**TAREAS Y EJERCICIOS**.
a. Enumera todas las reformas de Estado que, según el texto sobre el libro «Política e ideas», permitirían impulsar el proceso de reconstrucción institucional.
b. Retoma el texto sobre el libro «Política e ideas» y continúalo a partir de su última oración.

**TEXTO PROPORCIONADO**.
====================

En un artículo dedicado a mi reciente libro —“Política e ideas”— Lorenzo Meyer sostiene que los actores públicos escribimos nuestras experiencias para justificarnos, pero que mientras unos lo hacen mediante repertorios anecdóticos y denuncias convencionales, otros intentamos la reflexión histórica y la ponderación ideológica.
Mi obra traza el curso del acontecer nacional a partir de la alternancia: es la crónica de una “transición catastrófica”. Patentiza tanto las inconsistencias y abusos del foxismo como el debilitamiento aterrador de las instituciones, que ha conducido a una doble perversidad: el poder se encuentra fuera del Estado y la sociedad al margen del poder.
Propone la reconstrucción institucional como única vía para afrontar los gigantescos problemas del país, pero no encuentra en quienes detentan los poderes públicos la legitimidad ni la idoneidad para emprender semejante empresa. Sugiere la adopción de urgentes reformas de Estado que permitirían impulsar el proceso: democratización de los medios de información, referendo, plebiscito, revocatoria de mandato y modalidades efectivas de rendición de cuentas.

====================

**EXTRACTO DE DATOS**.

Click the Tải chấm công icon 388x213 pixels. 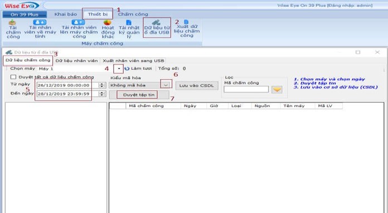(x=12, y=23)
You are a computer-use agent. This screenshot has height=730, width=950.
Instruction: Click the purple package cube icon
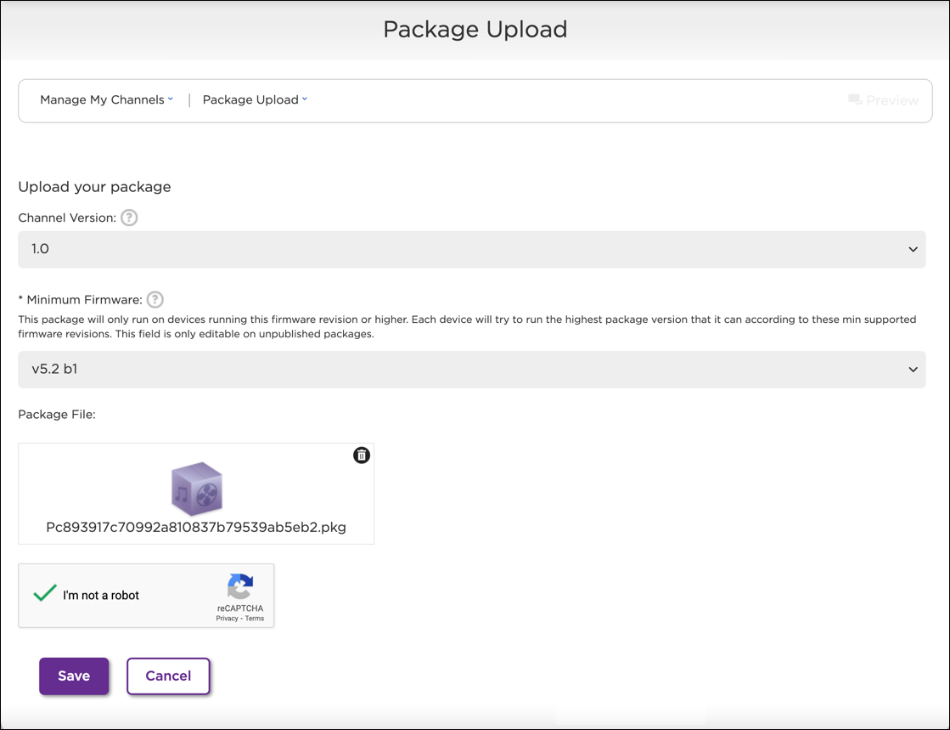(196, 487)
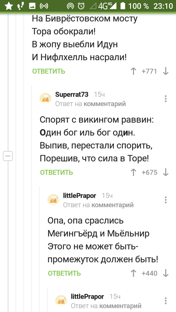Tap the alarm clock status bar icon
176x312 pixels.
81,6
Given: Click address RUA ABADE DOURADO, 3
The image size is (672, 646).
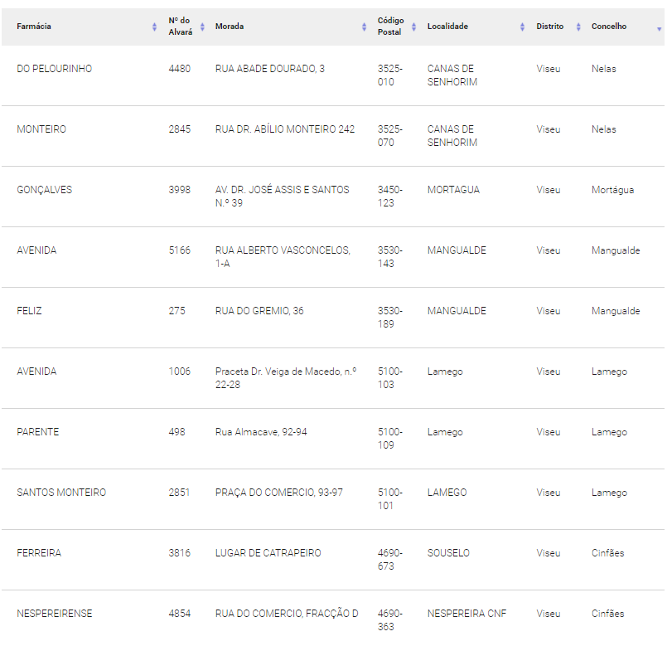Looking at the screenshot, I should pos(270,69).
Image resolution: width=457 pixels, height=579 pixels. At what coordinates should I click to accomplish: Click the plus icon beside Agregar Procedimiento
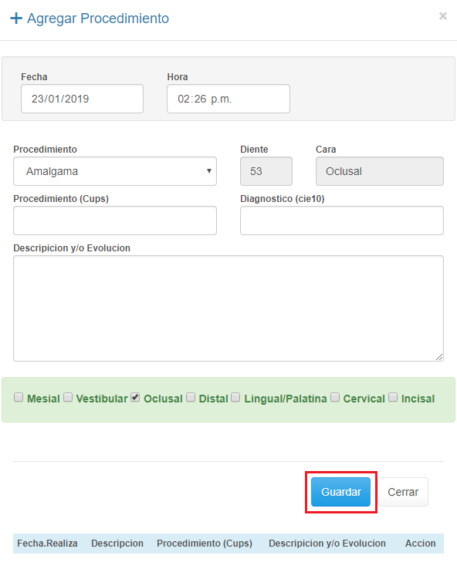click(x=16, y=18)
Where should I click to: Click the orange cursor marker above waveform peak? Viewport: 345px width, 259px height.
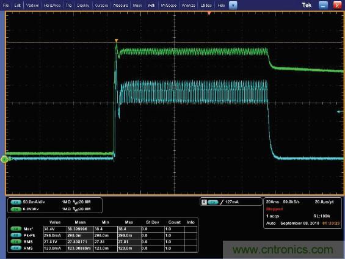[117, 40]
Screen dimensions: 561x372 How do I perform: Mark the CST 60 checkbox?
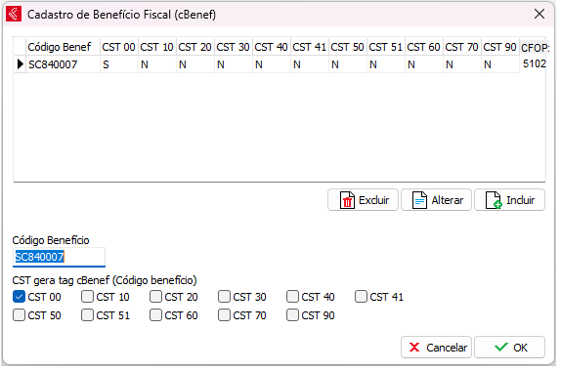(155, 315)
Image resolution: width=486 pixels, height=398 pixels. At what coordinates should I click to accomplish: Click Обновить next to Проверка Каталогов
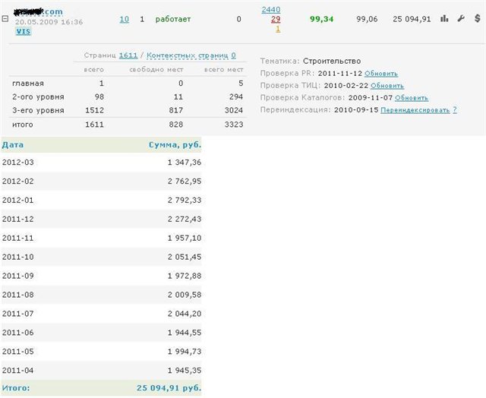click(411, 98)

====================

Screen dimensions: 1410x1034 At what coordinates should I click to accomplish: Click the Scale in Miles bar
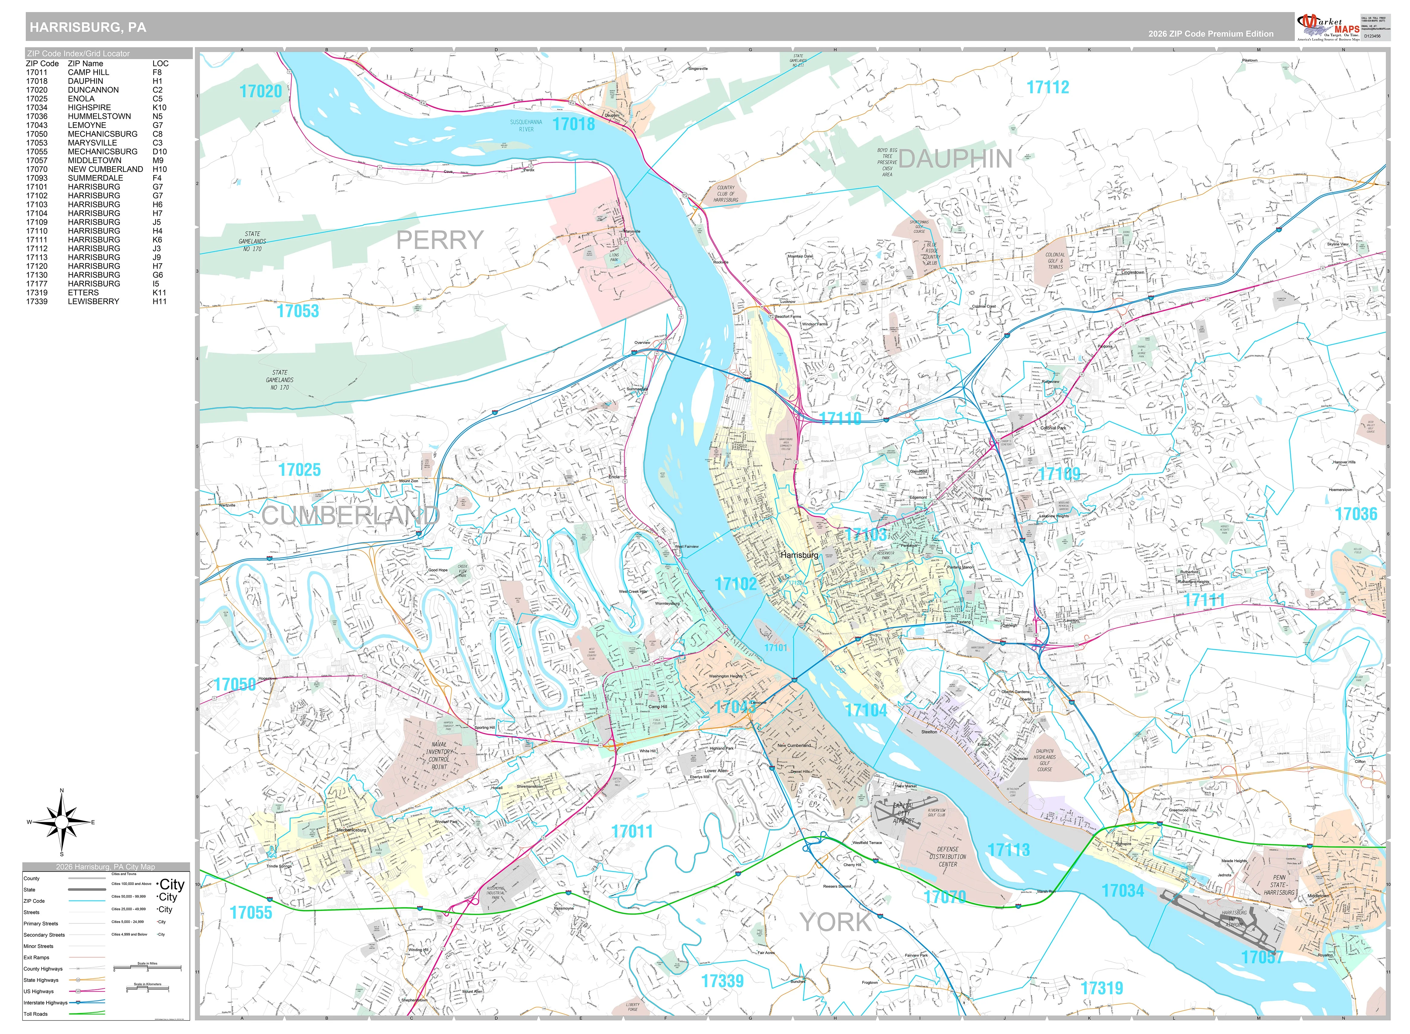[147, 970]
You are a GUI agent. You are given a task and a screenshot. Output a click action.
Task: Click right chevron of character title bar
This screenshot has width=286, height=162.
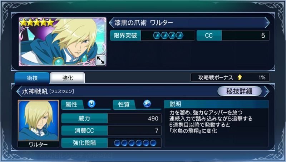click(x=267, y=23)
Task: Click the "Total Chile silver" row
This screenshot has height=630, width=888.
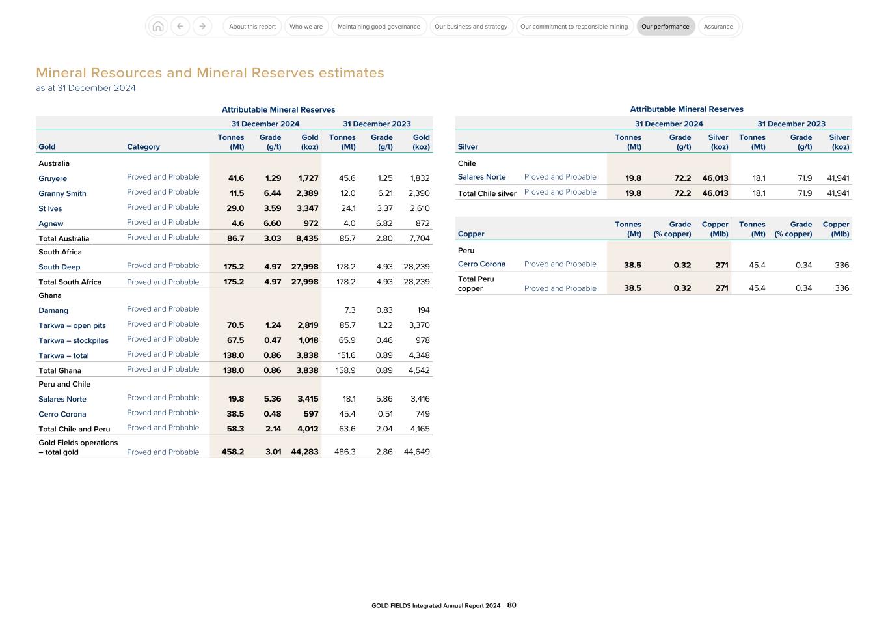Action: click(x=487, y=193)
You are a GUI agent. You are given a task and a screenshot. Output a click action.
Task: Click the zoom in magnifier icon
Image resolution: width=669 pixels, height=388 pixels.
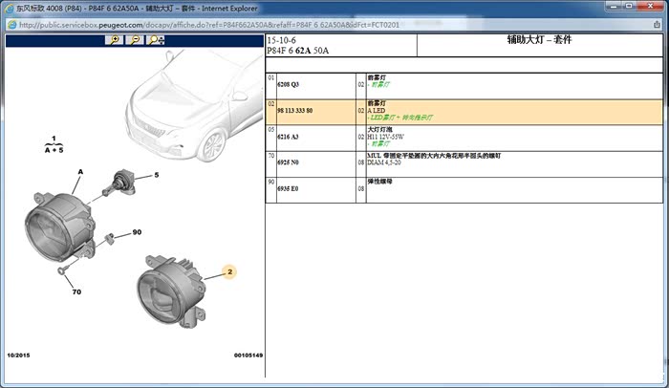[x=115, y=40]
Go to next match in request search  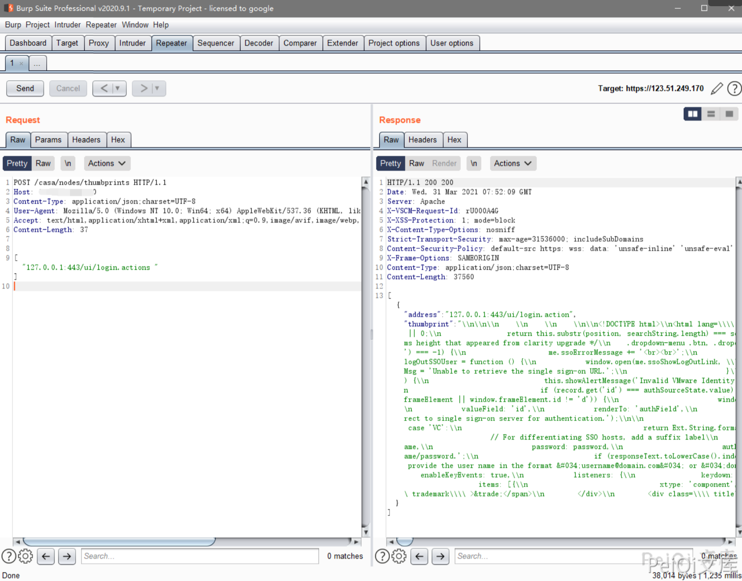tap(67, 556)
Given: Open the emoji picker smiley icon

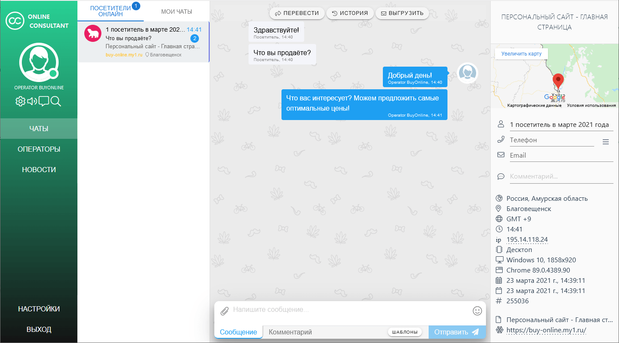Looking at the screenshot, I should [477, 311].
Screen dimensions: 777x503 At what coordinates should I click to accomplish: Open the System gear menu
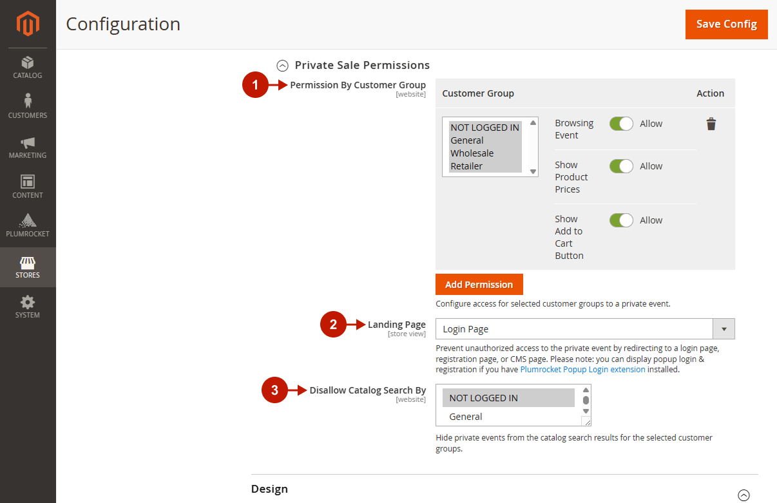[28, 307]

====================

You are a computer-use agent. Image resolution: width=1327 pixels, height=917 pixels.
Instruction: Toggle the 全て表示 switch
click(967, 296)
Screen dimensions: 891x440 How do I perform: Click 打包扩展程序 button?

====================

**RESPUESTAS NUMERADAS**.
a.
- Democratización de los medios de información
- Referendo
- Plebiscito
- Revocatoria de mandato
- Modalidades efectivas de rendición de cuentas

b.
Durante numerosas entrevistas las tesis del libro se han ido decantando. Han probado su oportunidad y tomado la forma que las circunstancias demandan. En un clima exacerbado por la indignación social ante la parálisis de los gobernantes y la protesta popular frente a su proyecto desnacionalizador, las propuestas han adquirido el acerbo tono de la denuncia y del llamado a la acción.
Los voceros y lacayos del régimen han respondido con la injuria y la grotesca distorsión de las ideas. Cual si respondieran al anuncio “se alquilan bizcos”, se enrolaron variados difamadores para confundir el campo visual. Me acusaron de “golpista”, promotor del “derrocamiento” del gobierno y, en palabras del cuñado de Calderón, “soñador del despotismo y la corrupción”, “decadente, burdo y en pavoroso estado de decrepitud política”.
Derrocar significa originalmente “despeñar”, o bien “derribar a uno del estado o fortuna que tiene”. En política alude a la “acción de deponer por vías de hecho a un gobernante”. Nada de ello está en la agenda nacional. He reiterado que un golpe de Estado o una insurrección armada serían “impensables, imposibles e indeseables” en nuestro país.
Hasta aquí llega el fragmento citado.